Texas Hold 'Em poker is a card game for between two and nine players, with the goal being for each player to form the best five-card hand from seven available cards.

Two of those cards are dealt straight away to each player and hidden from the rest. The other five are gradually dealt out on the table for general use.

The hands

Hands are pre-defined patterns of cards that involved certain sequences of suits or numbers. There are nine basic hands, all ranked according to the probability of their occurrence. Here they are in ascending order of value.

High card

This is the most basic, low-value way in which you can win a round of poker - by having the highest value card on the table. Two is the lowest value card, ace is the highest. If you manage win lots of money with a high card, your bluffing skills are probably on point.


Now we're getting somewhere. If you can form a pair of numbers or ranks, you'll trump any high card hand. In the event that more than one player has a pair, the higher value wins.

Two pair

Pretty self explanatory this one - if you have two sets of pairs, you're in an even stronger position. Again, higher ranked cards are worth more in a tie situation.

Three of a kind

Having three cards of a single rank is even stronger than two pairs. Hey, I don't make the rules.


This is where things get serious. A straight is a sequence of five numbers or ranks of assorted suits. You'll be lucky to get one of these, and unlucky to lose if you do.


Think of the flush as the other side to the straight - but of even higher value. This time it's a collection of five cards from a single suit, but with no set sequence of numbers.

Full house

A three of a kind and a pair in one hand. Also known as the 'greedy guts' hand (it's not really).

Four of a kind

A four of a kind means four cards of one number or rank, and it's the second most valuable hand you can have. If you're not betting some big money with one of these, you're probably an idiot. Or just broke.

Straight flush

The rarest and most valuable hand you can have in all of poker combines the straight and the flush in more than just name. So, you have a sequence of numbers that also happen to be of the same suit. You jammy swine.

The passage of play

So now you know the basic rules of Texas Hold 'Em poker, as well as the values of the hands. It's the procedure of play that typically confuses people, though. I mean, who's this big blind dude everyone keeps talking about, and why do we need to give him money?

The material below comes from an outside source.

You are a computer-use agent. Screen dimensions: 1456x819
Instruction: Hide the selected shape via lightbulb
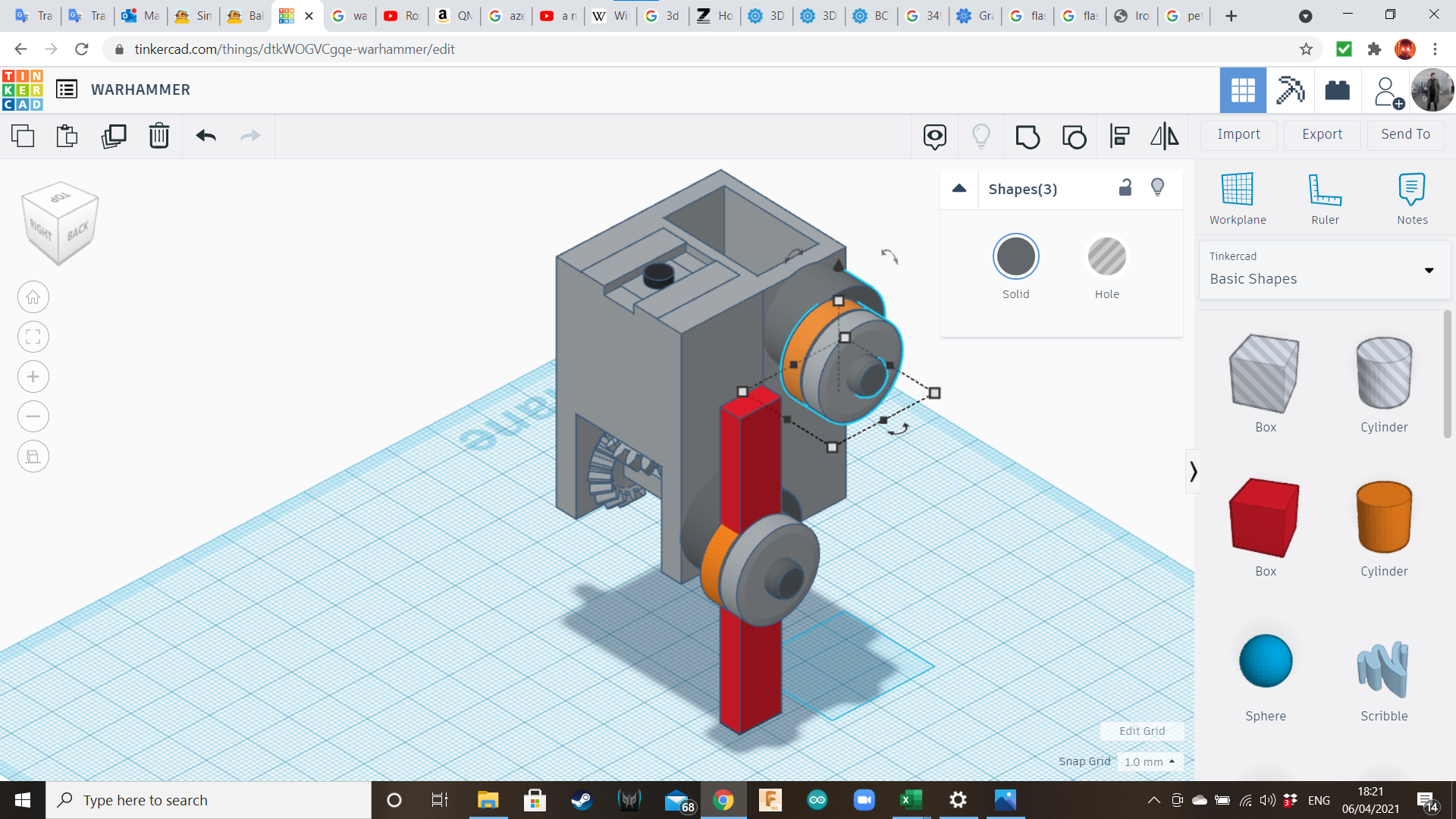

Here's how your average game of poker might roll, whether you're playing on your mobile or looking your mates in the eye around the kitchen table.

The first thing you'll see once you've taken your position is that the two players sat to the left of the dealer will place relatively low fixed bets on the table, which are known as the Small Blind and the Big Blind - the small being half the value of the big. This responsibility to start the betting pot rotates around the table, so you needn't feel stiffed.

Next, each player gets dealt their own two cards, and all have the chance to Check (match the Big Blind bet), Raise (place a bigger bet), or Fold (sit out of the round) based on the outlook of their hand.

Then comes the Flop, which involves the dealer playing the first three 'community' cards face up on the table. At this point you'll want to look at your cards and the Flop and see if there are any hands you might be able to form between them.

Based on this, you'll need to decide whether to stay in the hand for the next stage. This might not involve any extra betting, but if a player decides to bet more money, you'll need to match it to stay involved.

Once this is done, the dealer will reveal a fourth community card. More betting and checking and folding, then the final community card is played.

You know have all of the cards you're going to get to form a hand. A final bout of betting will ensue before each player reveals their hand. The highest scoops up all the money.

There are other little nuances with regard to betting and winnings distribution, but when it comes to playing a social casino game like Pokerist or others that doesn't matter. You'll pick the gist of it up as you go along. Have fun!